Your assignment ▸
Write the next passage of the essay below on Newtown and the Sandy Hook Elementary School shooting, starting right after its final sentence.

Supplied text ▸
+ + +
Mike Lawlor Talks Gun Legislation on Anniversary of Sandy Hook Shooting – Armchair Historians
If you listen to the podcast (Armchair Historians) you may have heard me talk about my home in the Rocky Mountains of Colorado however, prior to moving here in 2013 I lived in Newtown, CT for almost two decades. Of all the places I’ve lived, Newtown was the first to feel like home. I remember driving through the classic pastoral New England landscape dotted with colonial salt box houses for the first time. I felt an immediate connection in my cells, it was a weird almost longing. Several years later the town that hosted Rochambeau and his troops as they marched across Connecticut between Virginia and Providence, Rhode Island in 1781 and 1782 did in fact become my home.
Flash forward to May 2001 when I was hired as a supervisor for an internationally recognized coffee company to work in their Newtown store. It was there that my connection to the town and its people was solidified. Over the next 11 years I would build relationships with regulars that included school teachers, parents of elementary school children who would come to the coffee shop to wait for their kids to finish first communion classes at the Catholic Church next door, Father Bob from that church, several celebrities, local law enforcement and first responders etcetera.
On December 14, 2012 at around 10 am as I was registering for my final semester of grad school, I overheard a woman behind the registrar desk saying there had been a shooting in Newtown. I couldn’t get out of there fast enough, but was frustrated to find that none of the local radio stations available in my car were carrying the story, so I called my then boyfriend and asked him to get on the computer and do a search, which he did and read a couple of breaking news stories about the horrifying chain of events that had just played out at Sandy Hook Elementary School a school just half mile from the coffee shop.
It would come out that the son of one of my regular and favorite customers had shot his way through a glass panel next to the locked front entrance doors of Sandy Hook Elementary School armed with his mother’s Bushmaster XM15-E2S rifle and ten magazines with 30 rounds each after shooting his mother with a .22-caliber Savage Mark II rifle. Apparently guns where the only way my customer and her son were able to bond. The shooter had a familiarity with and access to his mother’s firearms and ammunition. He also had an obsession with mass murders, in particular the April 1999 shootings at Columbine High School in Colorado.
+ + +
Information shown ▸
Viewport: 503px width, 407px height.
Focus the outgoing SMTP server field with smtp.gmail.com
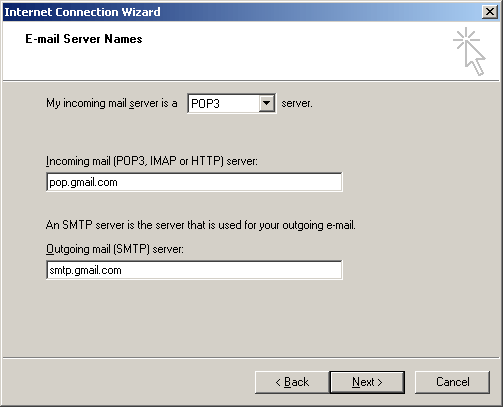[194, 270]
+ + +
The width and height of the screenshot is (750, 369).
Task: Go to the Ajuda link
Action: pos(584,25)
+ + +
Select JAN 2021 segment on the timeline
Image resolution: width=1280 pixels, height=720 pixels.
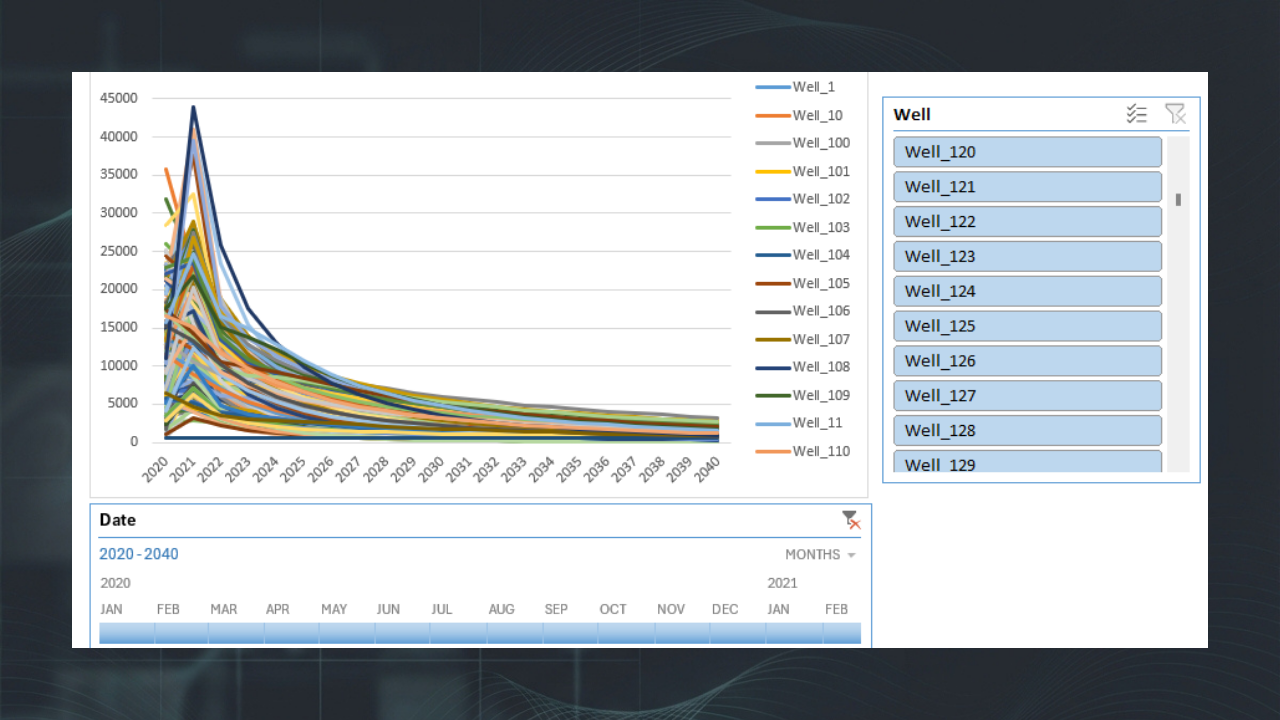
+ + +
Your response ▸
I felt a sense of urgency to get to work even though I wasn’t scheduled for another few hours. In a very visceral way I needed to be there for my community and my staff.
Over the course of the next few hours I would come to serve parents of school aged children who gathered at the coffee shop until they could be reunited with their child because all of the local schools were in lockdown. Some of those parents would not be reunited with their children.
Lauren Rousseau, who also worked for the same coffee company as me, would valiantly loose her life that day. During the shooting, Rousseau herded her first-grade students into the restroom to hide from the shooter. The shooter found them and opened fire, killing Rousseau and fifteen of her students. Only one of them survived.
My daughter went to elementary school in Stratford CT with Vicki Soto who also valiantly lost her life trying to protect her students.
Over the coming days and weeks my staff and I would absorb the shock of a community that would never be the same again. Perhaps the worst memories for me are of the “funeral rushes.” That is the out-the-door-lines of customers attending the back to back funerals of grade schoolers conducted by Father Bob at St. Rose of Lima, the Catholic Church next door.
As you listen to this episode of Armchair Historians, I’d like you to think about what you are doing to bring about change for the future. Mike talks about “incremental change” which seems more attainable than a complete overhaul right now. I too will think about how I can take action in order to honor the precious lives taken on 12/14/12 and how I can be part of the discussion and how I can educate myself to use my vote for policy makers that are working to end gun violence in our country.